Reassortment analysis on H5N1 2.3.4.4b strains from the US, including the strains from the March-April 2024 outbreak in dairy cattle

This analysis uses TreeSort: https://github.com/flu-crew/TreeSort.

File structure

  • treesort-analysis.log: a TreeSort-generated reassortment report.
  • HA.annotated.treesort.d2.5.tre: HA phylogenetic tree with reassortment annotations on branches (the rea tag on the branches can be used to visualize reassortment events in FigTree).
  • requirements.txt: a list of Python packages required for this analysis. You can install all by running pip install -r requirements.txt.
  • EPI_ids.txt: lists the GISAID EPI identifiers for the seqeuences used in this analysis.
  • process-wgs.py: a Python script that can be used for processing a combined file of GISAID and cattle-outbreak sequences published in this work, to align, trim, and infer phylogenetic trees for each segment.
  • descriptor_H5N1_2344b_HA.csv: a TreeSort descriptor file that provides paths to trees and alignments.
  • run-iqtree.py: a script that runs IQ-Tree (iqtree should be installed and be callable as iqtree) and reverts the changes that IQ-Tree performs on taxa names (e.g., '|' -> '_').
  • treetime-root.py: a script that uses TreeTime to root a given tree based on the molecular clock constraints.
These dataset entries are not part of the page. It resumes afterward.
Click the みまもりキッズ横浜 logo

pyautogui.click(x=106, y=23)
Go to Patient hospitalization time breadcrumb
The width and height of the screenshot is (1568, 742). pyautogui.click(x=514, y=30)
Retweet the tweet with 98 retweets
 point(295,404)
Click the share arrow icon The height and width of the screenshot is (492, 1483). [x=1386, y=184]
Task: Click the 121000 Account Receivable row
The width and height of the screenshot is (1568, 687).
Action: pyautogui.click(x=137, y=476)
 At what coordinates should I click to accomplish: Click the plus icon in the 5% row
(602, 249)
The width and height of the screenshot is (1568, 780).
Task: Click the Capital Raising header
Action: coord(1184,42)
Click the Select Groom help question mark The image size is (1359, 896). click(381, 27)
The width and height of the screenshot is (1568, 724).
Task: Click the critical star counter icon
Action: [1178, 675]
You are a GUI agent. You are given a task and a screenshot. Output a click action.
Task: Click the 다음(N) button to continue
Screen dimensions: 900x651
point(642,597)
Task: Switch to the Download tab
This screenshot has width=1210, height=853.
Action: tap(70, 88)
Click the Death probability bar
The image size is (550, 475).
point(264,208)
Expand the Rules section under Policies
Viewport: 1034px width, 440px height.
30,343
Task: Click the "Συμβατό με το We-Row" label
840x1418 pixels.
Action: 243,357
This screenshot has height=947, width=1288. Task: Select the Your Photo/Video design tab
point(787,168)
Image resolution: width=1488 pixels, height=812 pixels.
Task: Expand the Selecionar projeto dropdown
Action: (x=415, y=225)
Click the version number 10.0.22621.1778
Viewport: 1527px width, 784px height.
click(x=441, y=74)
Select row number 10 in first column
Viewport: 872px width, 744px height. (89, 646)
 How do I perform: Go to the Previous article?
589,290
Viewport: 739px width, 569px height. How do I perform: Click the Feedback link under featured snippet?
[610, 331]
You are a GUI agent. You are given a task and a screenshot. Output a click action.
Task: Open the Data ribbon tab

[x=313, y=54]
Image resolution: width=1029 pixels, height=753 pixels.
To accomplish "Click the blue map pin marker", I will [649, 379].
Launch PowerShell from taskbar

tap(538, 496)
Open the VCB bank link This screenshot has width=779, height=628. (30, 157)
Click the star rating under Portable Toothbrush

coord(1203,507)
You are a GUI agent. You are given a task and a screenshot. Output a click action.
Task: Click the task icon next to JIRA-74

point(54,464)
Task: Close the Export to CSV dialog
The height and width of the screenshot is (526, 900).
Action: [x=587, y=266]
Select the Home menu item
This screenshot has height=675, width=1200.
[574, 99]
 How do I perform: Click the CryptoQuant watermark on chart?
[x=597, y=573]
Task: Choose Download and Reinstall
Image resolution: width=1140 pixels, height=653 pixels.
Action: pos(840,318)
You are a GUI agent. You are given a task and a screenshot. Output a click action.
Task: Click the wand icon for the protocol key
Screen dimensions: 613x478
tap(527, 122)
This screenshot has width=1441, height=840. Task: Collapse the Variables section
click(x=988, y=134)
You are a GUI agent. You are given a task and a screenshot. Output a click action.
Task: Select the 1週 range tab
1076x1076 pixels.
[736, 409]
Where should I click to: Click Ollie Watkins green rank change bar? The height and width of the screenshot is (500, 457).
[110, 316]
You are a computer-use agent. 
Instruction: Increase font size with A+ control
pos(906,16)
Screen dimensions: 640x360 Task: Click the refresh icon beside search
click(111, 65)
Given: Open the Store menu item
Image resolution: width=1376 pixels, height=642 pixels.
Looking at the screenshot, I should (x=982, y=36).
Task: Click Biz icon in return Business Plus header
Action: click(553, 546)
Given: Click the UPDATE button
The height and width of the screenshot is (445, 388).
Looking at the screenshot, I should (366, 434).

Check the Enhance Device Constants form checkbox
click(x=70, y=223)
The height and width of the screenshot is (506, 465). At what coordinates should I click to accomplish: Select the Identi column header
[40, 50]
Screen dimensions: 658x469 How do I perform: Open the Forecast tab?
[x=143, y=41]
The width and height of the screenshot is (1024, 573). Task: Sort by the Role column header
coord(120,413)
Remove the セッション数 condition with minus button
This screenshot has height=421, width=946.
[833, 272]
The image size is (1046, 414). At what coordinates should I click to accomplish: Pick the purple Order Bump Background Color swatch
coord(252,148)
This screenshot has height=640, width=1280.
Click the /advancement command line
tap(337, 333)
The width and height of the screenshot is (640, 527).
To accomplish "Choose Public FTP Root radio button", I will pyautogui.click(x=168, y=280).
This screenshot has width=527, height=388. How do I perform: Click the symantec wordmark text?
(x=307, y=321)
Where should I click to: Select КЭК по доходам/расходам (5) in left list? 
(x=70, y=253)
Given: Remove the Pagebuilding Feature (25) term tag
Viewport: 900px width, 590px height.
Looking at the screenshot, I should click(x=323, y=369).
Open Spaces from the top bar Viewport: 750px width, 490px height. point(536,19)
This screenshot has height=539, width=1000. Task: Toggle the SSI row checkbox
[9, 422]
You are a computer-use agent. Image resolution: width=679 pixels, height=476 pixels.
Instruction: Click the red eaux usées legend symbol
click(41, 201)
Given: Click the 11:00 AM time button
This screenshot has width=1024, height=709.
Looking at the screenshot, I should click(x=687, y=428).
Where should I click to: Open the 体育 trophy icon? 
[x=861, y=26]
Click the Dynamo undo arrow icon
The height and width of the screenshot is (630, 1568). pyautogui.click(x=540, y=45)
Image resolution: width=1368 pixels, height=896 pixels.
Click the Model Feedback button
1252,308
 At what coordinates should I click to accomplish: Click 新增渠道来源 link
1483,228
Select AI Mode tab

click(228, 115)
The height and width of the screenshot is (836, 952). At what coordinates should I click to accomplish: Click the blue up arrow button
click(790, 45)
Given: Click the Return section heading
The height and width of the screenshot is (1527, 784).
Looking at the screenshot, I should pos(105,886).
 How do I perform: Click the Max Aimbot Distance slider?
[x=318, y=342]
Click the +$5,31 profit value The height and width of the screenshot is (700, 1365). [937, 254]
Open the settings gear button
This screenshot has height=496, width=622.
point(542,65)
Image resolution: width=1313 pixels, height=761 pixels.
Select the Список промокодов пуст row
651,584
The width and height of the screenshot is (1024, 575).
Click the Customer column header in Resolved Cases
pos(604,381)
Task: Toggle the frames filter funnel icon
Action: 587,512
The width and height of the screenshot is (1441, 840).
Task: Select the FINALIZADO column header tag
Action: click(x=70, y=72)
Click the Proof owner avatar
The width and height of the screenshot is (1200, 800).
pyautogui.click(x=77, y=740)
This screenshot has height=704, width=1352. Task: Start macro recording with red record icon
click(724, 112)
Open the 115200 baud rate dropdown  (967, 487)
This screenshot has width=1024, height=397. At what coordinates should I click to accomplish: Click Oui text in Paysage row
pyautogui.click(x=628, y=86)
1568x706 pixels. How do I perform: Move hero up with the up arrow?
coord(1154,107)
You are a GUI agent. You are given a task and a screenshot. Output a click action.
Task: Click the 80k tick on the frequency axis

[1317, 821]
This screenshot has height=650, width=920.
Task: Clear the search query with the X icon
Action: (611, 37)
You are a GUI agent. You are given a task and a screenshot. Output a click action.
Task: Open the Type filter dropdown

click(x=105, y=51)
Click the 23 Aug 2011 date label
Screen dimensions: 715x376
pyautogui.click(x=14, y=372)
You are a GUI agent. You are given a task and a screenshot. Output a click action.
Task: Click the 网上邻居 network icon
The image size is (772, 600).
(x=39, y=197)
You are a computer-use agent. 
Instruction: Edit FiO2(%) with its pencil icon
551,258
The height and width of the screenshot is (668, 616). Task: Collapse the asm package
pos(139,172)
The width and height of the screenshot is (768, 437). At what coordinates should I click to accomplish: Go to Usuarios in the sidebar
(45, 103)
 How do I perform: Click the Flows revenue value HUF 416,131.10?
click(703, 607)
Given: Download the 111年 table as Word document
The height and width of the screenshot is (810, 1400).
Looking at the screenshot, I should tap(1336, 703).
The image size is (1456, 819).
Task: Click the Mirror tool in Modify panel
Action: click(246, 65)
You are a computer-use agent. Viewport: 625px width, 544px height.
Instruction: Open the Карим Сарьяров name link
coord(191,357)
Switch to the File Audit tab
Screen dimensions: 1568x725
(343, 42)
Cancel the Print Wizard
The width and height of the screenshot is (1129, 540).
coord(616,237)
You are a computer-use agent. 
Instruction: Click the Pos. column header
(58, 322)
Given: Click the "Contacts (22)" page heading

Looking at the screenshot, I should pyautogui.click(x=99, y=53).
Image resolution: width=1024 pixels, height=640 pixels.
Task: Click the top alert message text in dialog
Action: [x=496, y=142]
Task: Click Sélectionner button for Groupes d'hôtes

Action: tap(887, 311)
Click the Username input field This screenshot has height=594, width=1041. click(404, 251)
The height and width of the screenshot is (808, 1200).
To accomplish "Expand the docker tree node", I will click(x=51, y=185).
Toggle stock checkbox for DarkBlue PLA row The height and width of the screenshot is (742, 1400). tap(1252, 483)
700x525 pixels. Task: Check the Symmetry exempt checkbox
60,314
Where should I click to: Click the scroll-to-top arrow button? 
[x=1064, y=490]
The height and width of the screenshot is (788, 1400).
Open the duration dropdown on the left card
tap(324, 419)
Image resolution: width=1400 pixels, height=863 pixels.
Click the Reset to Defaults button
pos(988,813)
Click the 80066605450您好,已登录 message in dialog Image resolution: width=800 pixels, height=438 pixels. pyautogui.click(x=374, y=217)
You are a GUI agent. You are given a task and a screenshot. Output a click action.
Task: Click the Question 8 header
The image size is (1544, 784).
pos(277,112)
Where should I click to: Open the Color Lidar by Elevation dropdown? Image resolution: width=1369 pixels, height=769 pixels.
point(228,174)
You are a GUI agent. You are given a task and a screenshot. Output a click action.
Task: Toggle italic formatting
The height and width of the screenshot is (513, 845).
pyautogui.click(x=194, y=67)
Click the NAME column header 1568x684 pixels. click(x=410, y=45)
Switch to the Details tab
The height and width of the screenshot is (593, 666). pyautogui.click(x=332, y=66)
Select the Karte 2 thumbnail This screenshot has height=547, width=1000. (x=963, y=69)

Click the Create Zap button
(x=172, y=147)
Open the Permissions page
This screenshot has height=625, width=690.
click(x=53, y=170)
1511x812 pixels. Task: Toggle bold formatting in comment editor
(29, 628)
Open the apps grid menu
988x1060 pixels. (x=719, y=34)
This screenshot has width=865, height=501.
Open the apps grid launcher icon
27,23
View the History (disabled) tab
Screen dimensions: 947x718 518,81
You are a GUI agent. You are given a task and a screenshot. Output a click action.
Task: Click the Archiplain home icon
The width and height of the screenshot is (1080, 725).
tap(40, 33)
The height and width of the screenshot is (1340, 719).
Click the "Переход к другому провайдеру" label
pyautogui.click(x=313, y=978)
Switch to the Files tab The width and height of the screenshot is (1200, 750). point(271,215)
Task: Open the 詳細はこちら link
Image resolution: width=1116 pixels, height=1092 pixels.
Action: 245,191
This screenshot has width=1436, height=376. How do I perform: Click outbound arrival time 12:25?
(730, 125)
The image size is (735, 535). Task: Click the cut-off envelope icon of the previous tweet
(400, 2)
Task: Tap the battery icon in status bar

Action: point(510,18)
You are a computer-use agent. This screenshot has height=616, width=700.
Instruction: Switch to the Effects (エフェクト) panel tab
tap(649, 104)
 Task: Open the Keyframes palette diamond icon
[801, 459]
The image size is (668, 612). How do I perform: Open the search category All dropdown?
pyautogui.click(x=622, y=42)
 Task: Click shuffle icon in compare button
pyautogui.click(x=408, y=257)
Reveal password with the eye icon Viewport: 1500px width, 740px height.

Step-by-step reassortment analysis:

  1. Combine the GISAID sequences (Epi IDs can be found in EPI_ids.txt) with the IRMA sequences from this analysis in a joint file called 'GISAID_NVSL_combined.fasta'

  2. Run python process-wgs.py. This will align, standardize, trim to cds, and build trees for each gene segment.

  3. Root the HA tree by running python treetime-root.py HA.iqtree.tre HA.final.aln

  4. mv HA.final.aln.rooted.tre HA.iqtree.rooted.tre

  5. Install TreeSort from https://github.com/flu-crew/TreeSort.

  6. Run treesort -i descriptor_H5N1_HA.csv -o HA.annotated.treesort.d2.5.tre --dev 2.5. TreeSort will identify reassortment events along the HA tree and will give a segment-by-segment report. The tree with reassortment annotations will be saved in HA.annotated.treesort.d2.5.tre. The TreeSort report and the annotated tree from this analysis are saved as treesort-analysis.log and HA.annotated.treesort.d2.5.tre respectively.